The example makes the assumption that 5 percent of MLB players take steroids, and that the test returns positive findings for about 10 percent of the tested samples. In reality, the positive rate of MLB steroid tests is much below 1 percent (in 2008, only 14 positives out of 3,500 tests), and seasoned observers (such as Jose Canseco who has been proven right again and again) estimate that well over 10 percent of players may be doping. So the real problem is false negatives.
Box 1 deals with the arbitrary nature of a cut-off p-value, and makes the oft-repeated complaint about edge cases that just miss the cut-off. This is a valid criticism but with zero practical significance.
This issue is endemic to any binary decision problem. The top colleges have a fixed number of slots per class, and one can be sure that the top-ranked rejected candidate and the lowest-ranked accepted candidate have little appreciable differences between them. Where parking meters stop charging at 6 pm, cops give tickets to drivers who park without paying at 5:59 pm but not the ones who park without paying at 6:01 pm. And, as noted in SuperFreakonomics, youth-league baseball teams set a cutoff birthday of July 31, meaning that kids born in some months are disadvantaged. Statisticians are doing something everyone else is also doing.
In real problems where a decision is a required outcome (e.g. the drug has to be approved or not, the marketing campaign has to be launched or not, the ballplayer is drafted or not), a cut-off value has to be established, and any such value will seem arbitrary to some.
In my opinion, Fisher did us all a favor by establishing a convention of 95% confidence. Without this, it would have been difficult to bring conflicting parties together to make decisions. The result would be even more arbitrary; the numbers would become subordinate to the power and influence of the decision-makers.
What's the alternative?
I agree with David (in his response to Andrew) that Box 2's example of the hungry dog is a silly example. It's not even a statistics problem (it's a toy probability problem). Where's the data and what population value are we trying to estimate?
The "gold standard" of randomized clinical trials is subject to the possibility that an unknown factor not being properly balanced between test and control groups by chance. Again a valid complaint but what is the alternative?
If the unbalanced factor is a known covariate, then a stratified sample solves the problem, or a post-randomization check. Or, one can use post-trial adjustments, such as propensity score methods. If the unbalanced factor is unknown, what else is better than randomization?

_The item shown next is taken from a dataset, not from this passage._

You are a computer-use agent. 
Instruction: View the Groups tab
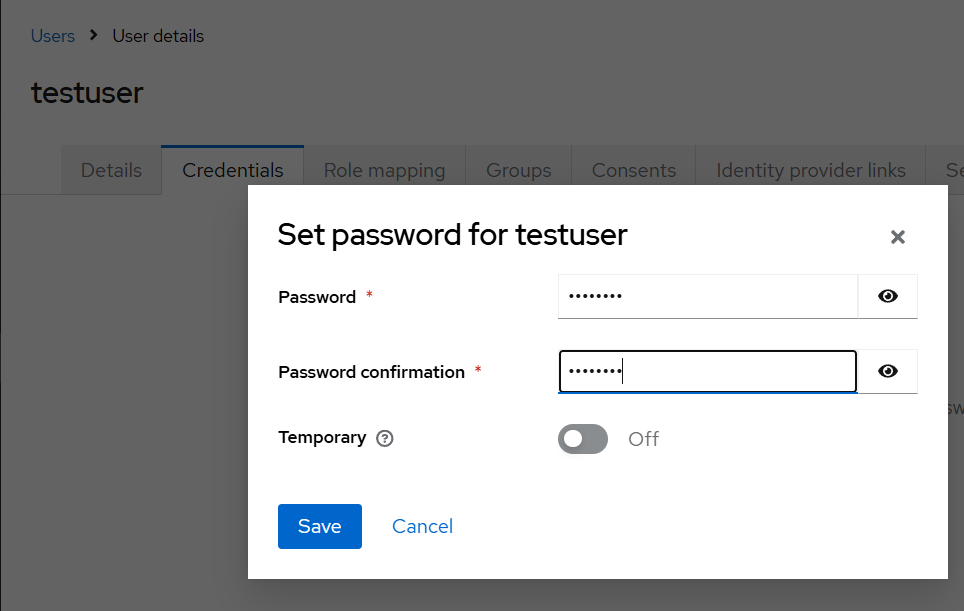(518, 170)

What is troubling is Siegfried's fondness for sensational language, which ends up painting the profession of statistics in a ridiculous light. A quick sampling includes: "a mutant form of math has deflected science's heart", "seduced by statistics", "like a crapshoot", "dirtiest secret", "flimsy foundation", "inconsistent", "erroneous", "contradictory", "confusing", "spawned countless illegitimate findings"; and these examples come only from the introductory section.

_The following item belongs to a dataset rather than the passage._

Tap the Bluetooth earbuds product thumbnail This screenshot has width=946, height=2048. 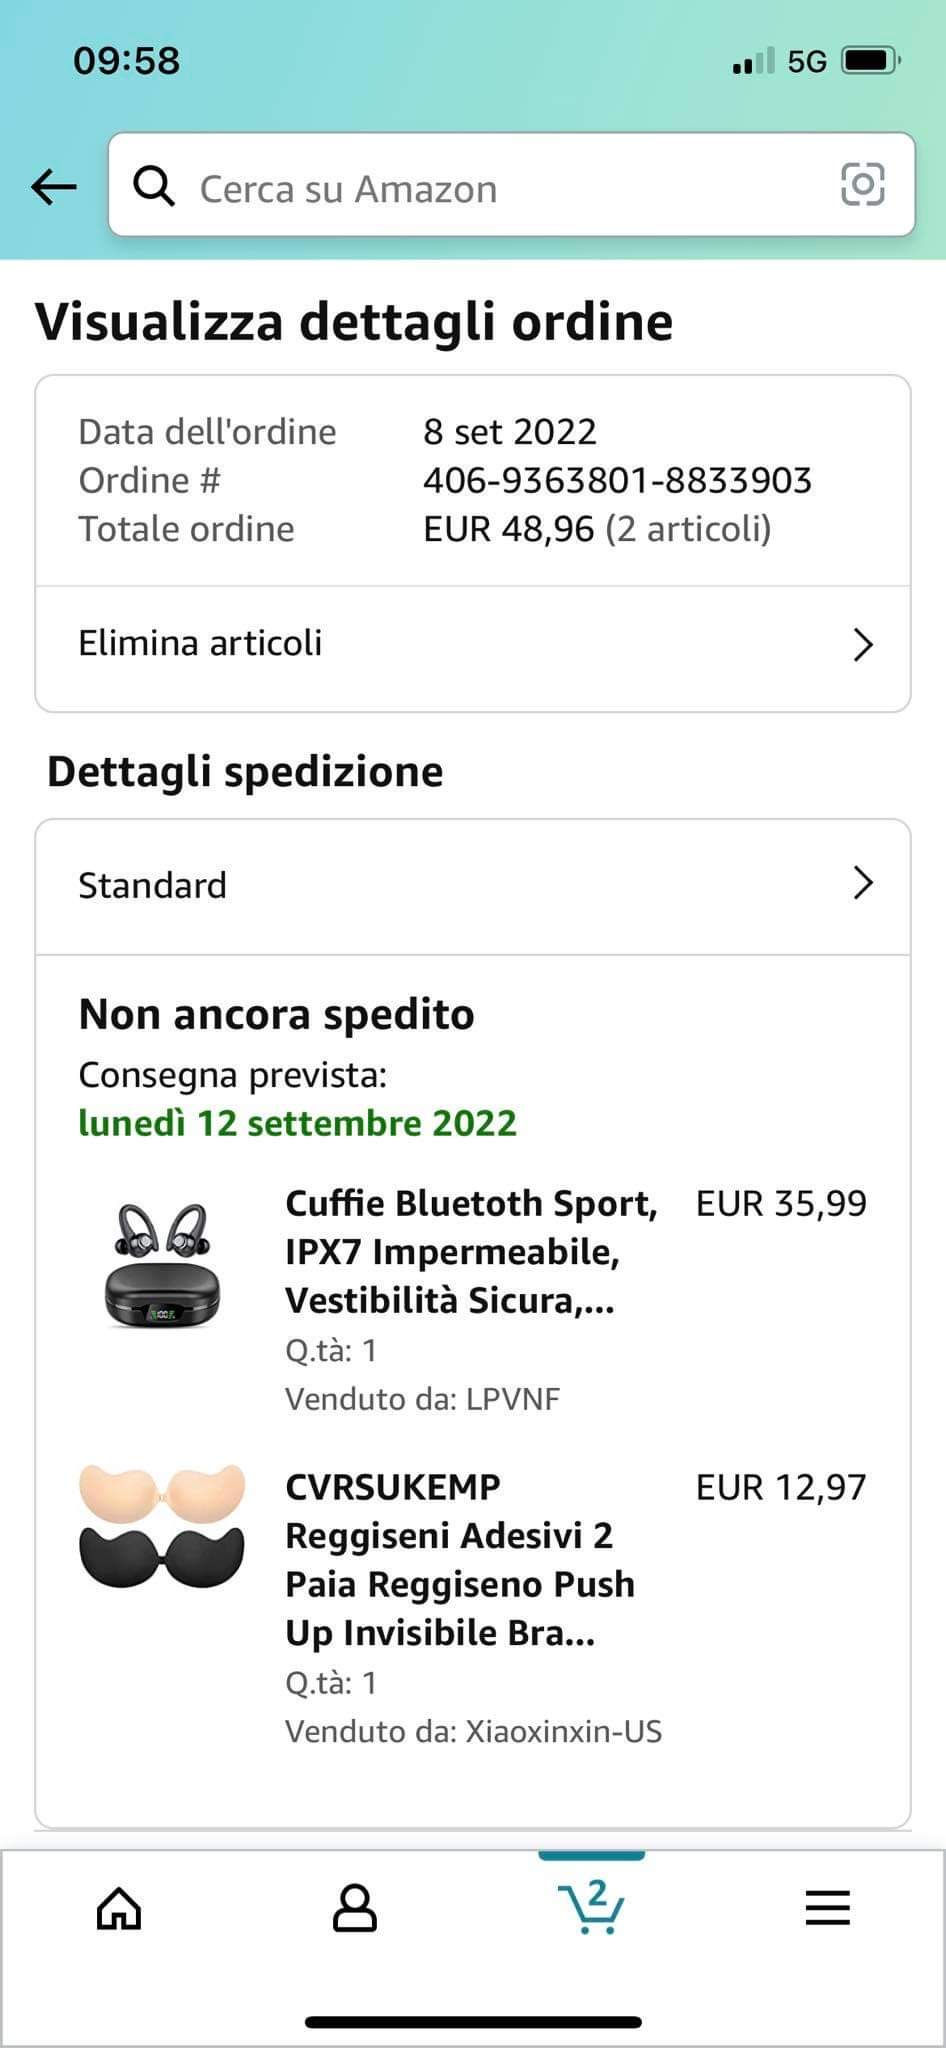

While the article will revive some lively debate among statisticians about the limits of our methods, I think it conveys a lop-sided, misleading impression to the wider audience. It would be far worse for science if scientists abandon statistical analysis.
It is true that statistical conclusions always have a margin of error, that many published findings may be false, and that we don't have a grand unifying principle that everyone agrees with. But it is also true that if what is being measured is not governed by physical laws (which covers most of social science, medicine, business, education, etc.), there is no hope of a "100% certain" science. False results are part of the process of scientific inquiry, not a sign of its failure.